BEIJING (Reuters) - The son of ousted Chinese politician Bo Xilai has broken his silence and submitted a witness statement to the murder trial of his mother, CNN said on Wednesday, citing an e-mail from the young man.
Bo Guagua's mother, Gu Kailai, goes on trial on Thursday in one of the most politically sensitive cases in China in decades, accused of murdering a British businessman. Many ordinary Chinese see the charge as part of an attempt to ruin Bo Xilai politically.
Gu, and a Bo family aide, have been charged with murdering Neil Heywood, a former family friend who lived in China and had helped get Guagua into Harrow, an exclusive British boarding school, and then into Oxford University.

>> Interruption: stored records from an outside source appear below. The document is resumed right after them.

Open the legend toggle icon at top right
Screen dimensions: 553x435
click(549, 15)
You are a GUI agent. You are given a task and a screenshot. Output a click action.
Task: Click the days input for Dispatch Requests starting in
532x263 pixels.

The trial is being held in the eastern Chinese city of Hefei.
"As I was cited as a motivating factor for the crimes accused of my mother, I have already submitted my witness statement," Guagua told CNN in an email.
"I hope that my mother will have the opportunity to review them," he added. "I have faith that facts will speak for themselves." CNN said he did not elaborate.
Police sources initially claimed Gu had poisoned Heywood in a dispute over an illicit financial transaction she had wanted him to help her complete, and they portrayed Gu as a greedy wife who was translating her husband's connections into dollars.
But when Gu was formally indicted, the official allegation instead hinted at a personal motive, saying Heywood had made unspecified threats against Guagua - a factor that could count as a mitigating circumstance and help Gu avoid execution.
The trial will be held behind closed doors and none of the evidence will be tested in public. In almost all cases in China, defendants are quickly convicted and sentenced.
Guagua graduated this year from Harvard's Kennedy School and is believed to be still in the United States.
Police sources say Heywood was likely poisoned in a hotel in Chongqing, where Bo Xilai had been the powerful Communist Party chief, in November last year.
It is not clear what threat Heywood could have posed to the younger Bo. The British man's friends describe him as a devoted family man who was discreet about his Bo family connections.